My initial thoughts, guided by my ears, told me that I was listening to a band that reminded me of the Clash. Well, no surprise there in that they happen to be produced by Mick Jones. As the songs progressed, especially as the song “The Man Who Would Be King” rolled around, I detected a hint of the Smiths. The song, lyrically and musically, is somewhat a rehashing of “This Charming Man” with hints of “William, It Was Really Nothing,” with a little bit of a punk twist of course. Just take these lines and try to picture one of the Libertines’ heroes, Morrissey, singing it:

I lived my dream today
And I have lived it yesterday
And I’ll have lived it tomorrow
No don’t look at me that way
Well I heed the words you say…
But my heart has gone astray

Each song on this unbelievable second album is replete with personal grief and laden with a sense of urgency. One reason is that the drama surrounding Pete Doherty was threatening to explode on a moment’s notice and so Mick Jones would record each song in only two or three takes, always waiting for the other shoe to drop, and he ended up being right. Even so, Doherty’s sloppy singing style is reminiscent of Mick’s former bandmate, God rest his soul, Joe Strummer. Guitarist and co-lead, essentially the mentor of the band, Carl Barât is a presence in the Libertines that is not unlike the presence created by Johnny Marr. While Pete gets all the press now (Barât used to), Carl keeps writing great music on the sidelines, guiding the band into stardom with catchy hooks and heavy riffs.

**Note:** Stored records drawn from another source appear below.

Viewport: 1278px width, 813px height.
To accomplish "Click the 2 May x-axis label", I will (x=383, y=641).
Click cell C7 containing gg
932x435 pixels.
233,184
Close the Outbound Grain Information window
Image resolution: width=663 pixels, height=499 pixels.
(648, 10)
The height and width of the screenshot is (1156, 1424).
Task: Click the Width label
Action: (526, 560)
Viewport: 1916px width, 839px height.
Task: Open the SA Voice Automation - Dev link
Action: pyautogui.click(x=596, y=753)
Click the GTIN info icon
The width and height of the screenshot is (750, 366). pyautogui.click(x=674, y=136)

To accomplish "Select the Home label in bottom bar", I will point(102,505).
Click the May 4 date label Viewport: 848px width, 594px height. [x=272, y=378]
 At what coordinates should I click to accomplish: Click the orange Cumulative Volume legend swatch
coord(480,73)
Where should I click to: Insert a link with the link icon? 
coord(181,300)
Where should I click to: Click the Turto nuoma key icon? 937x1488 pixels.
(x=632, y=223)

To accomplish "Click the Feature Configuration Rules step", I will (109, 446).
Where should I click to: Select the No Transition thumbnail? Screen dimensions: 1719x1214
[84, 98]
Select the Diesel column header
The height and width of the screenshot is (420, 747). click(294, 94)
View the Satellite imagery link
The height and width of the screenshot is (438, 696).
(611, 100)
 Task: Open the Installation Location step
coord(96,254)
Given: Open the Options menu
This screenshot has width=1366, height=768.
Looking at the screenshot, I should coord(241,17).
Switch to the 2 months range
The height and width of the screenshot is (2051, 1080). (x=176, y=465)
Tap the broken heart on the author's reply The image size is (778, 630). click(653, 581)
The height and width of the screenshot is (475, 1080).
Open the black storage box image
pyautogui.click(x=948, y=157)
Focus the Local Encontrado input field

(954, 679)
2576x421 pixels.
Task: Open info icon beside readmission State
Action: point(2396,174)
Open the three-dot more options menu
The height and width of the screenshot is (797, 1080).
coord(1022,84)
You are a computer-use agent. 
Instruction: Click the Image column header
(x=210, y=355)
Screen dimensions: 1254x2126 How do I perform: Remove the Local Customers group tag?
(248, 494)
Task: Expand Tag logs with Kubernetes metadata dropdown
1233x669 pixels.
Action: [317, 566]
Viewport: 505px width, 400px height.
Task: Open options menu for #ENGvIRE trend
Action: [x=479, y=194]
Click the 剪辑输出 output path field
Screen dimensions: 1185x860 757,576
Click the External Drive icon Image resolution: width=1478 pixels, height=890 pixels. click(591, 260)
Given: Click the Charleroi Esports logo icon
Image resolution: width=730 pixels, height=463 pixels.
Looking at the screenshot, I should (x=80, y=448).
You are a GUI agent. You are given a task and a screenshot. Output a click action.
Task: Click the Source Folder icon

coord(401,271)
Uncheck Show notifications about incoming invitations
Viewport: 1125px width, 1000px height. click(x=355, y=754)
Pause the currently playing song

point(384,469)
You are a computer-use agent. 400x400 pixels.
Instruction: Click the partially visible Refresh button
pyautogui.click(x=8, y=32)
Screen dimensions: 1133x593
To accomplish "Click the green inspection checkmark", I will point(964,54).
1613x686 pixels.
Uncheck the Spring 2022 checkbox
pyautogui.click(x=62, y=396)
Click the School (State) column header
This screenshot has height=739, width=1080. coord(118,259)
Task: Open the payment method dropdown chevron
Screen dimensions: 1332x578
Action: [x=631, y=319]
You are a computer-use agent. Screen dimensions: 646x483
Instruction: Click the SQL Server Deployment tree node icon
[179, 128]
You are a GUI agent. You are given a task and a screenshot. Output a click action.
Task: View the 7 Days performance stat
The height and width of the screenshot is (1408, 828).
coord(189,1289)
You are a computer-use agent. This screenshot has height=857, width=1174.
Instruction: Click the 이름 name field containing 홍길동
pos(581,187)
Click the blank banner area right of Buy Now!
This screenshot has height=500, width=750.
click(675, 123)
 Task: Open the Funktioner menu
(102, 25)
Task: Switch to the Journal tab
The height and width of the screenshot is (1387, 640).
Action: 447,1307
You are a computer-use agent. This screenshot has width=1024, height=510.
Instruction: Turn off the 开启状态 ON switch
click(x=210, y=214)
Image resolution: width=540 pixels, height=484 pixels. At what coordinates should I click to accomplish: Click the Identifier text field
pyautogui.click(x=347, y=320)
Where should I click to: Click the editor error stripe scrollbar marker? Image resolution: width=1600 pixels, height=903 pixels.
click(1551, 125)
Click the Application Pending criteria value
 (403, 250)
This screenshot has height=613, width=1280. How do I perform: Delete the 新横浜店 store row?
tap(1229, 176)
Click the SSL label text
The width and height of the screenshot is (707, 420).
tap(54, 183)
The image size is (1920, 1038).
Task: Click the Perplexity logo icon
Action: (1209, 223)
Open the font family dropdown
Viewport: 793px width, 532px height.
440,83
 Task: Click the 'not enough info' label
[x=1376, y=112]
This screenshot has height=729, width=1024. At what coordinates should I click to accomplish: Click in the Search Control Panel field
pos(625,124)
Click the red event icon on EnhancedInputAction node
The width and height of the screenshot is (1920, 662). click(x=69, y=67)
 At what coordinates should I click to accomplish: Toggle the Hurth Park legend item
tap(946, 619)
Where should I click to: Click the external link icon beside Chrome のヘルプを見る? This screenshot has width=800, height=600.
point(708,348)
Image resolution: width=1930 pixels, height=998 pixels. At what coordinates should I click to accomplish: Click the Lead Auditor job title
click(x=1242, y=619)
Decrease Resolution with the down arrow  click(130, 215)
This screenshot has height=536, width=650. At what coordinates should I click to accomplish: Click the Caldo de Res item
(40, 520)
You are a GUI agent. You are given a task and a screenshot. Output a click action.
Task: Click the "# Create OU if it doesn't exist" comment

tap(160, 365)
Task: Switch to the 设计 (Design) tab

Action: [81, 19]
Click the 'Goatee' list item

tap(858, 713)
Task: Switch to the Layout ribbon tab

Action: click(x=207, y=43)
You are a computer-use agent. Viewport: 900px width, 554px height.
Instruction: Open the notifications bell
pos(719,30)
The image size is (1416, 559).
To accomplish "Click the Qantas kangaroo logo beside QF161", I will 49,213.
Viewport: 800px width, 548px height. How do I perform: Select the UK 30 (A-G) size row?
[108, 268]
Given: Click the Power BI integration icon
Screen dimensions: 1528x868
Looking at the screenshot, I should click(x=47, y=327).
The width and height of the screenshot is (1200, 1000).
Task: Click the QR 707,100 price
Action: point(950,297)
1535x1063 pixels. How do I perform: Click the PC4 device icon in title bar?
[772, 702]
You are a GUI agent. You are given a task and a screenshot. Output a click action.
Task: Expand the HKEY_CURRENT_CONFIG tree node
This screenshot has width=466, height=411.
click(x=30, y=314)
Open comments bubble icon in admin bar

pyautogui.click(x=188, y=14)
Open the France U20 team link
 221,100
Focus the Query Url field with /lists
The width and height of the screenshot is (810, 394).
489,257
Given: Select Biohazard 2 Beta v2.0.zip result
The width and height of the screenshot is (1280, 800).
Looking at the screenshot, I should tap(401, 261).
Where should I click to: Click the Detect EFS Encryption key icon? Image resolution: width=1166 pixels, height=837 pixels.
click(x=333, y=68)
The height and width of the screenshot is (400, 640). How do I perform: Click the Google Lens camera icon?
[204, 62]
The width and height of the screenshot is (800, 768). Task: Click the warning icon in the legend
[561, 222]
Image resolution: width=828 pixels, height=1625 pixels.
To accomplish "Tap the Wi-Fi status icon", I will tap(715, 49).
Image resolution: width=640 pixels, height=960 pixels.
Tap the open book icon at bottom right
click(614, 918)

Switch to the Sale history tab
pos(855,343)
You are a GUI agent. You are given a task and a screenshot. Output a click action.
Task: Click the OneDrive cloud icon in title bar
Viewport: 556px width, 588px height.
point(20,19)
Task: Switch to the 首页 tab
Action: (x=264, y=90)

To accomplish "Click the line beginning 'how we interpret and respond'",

Cornered the boy kicked out at the world…
The world kicked back a lot fuckin’ harder…

And thus the plight of Doherty and thus the band, kind of, begins in “Can’t Stand Me Now.” The dramas of drugs, breakups, and fights are exposed for the world to see throughout the album. Just take a look at the cover. Barât and Doherty are caught in a pose of exposing their tattoos, but is extremely telling, or tongue in cheek, in how Doherty is showing his, as a heroin addict would be prepping his arm for the tourniquet and needle. Other songs like “Music When the Lights Go Out” discuss the rocky relationship of the band’s founders. Their manager, Alan McGee, who also discovered rowdy spatting siblings Oasis, apparently hired a bouncer for each of the two to prevent them from killing each other. Carl, in a fit of frustration with Pete, once drove his head into a sink fixture, giving himself seventy stitches and temporarily losing vision in one eye. He gave a whole new meaning to `porcelain skin.’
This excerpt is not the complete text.